Por fim, o terceiro problema revela-se ainda mais grave que os anteriores: a realidade do próprio estado brasileiro na implantação e fiscalização do cumprimento da resolução 213 do CNJ, no tocante à realização das audiências de custódia. Não nos referimos somente às capitais ou grandes cidades, em que há ainda a possibilidade de se denunciar a não realização das audiências de custódia, mas às comarcas que abarcam diversos municípios, sem qualquer estrutura, sem que haja a presença da defensoria, em que as prisões são feitas ainda hoje para a averiguação, em que se determina a incomunicabilidade do preso com esteio no artigo 21 do código de processo penal… e nos deparamos, novamente, com a grave falha estrutural do estado.

Neste sentido, nos questionamos até que ponto teremos, de fato, efetividade no cumprimento da resolução do CNJ e da própria ADPF julgada pelo Supremo. Lenio Streck, criticando o Estado de Coisas Inconstitucional ainda salienta os perigos do uso retórico de tal discurso. Complementamos o raciocínio alertando o caráter meramente simbólico que tal teoria pode ter, ou melhor, adaptando as lições de Marcelo Neves (2007) acerca da legislação simbólica, afirmamos que poderemos ter uma “decisão-álibi”.

● ● ● ● ●

• [Objetivo do exercício] Enumere todas as condições que o texto sobre as audiências de custódia atribui às comarcas que abarcam diversos municípios. Os dados apresentados a seguir constituem um material à parte, independente do texto.

• [Bloco de dados]
● ● ● ● ●

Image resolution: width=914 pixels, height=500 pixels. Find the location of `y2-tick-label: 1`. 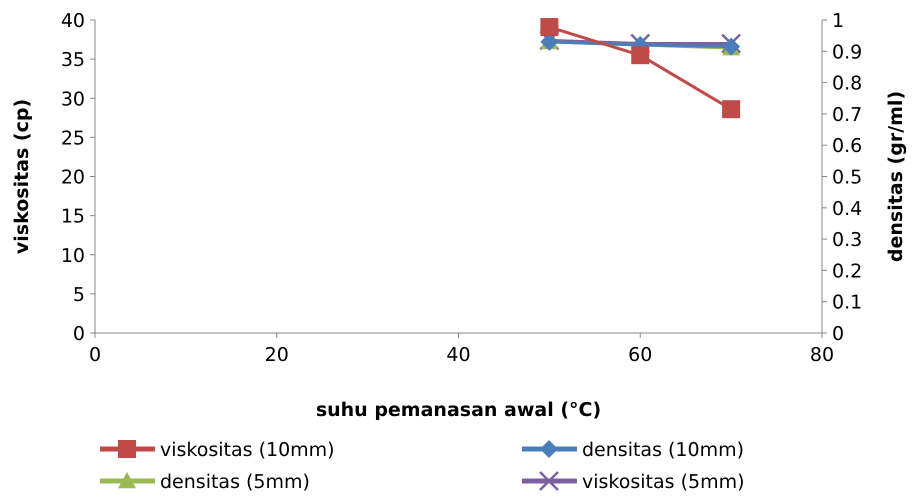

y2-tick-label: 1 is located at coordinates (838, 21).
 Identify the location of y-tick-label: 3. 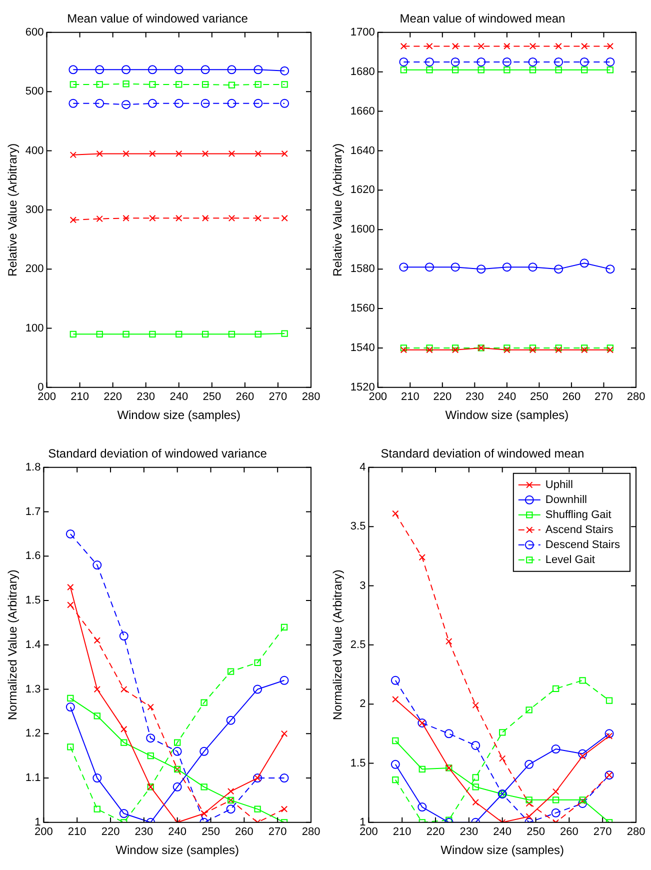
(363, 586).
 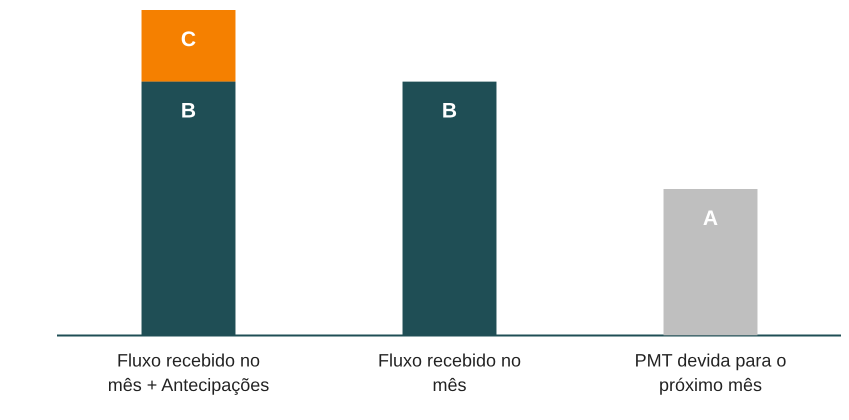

● ● ● ● ●

• [Solução]
- Não têm qualquer estrutura.
- Não há a presença da defensoria.
- As prisões ainda hoje são feitas para a averiguação.
- Determina-se a incomunicabilidade do preso com esteio no artigo 21 do código de processo penal.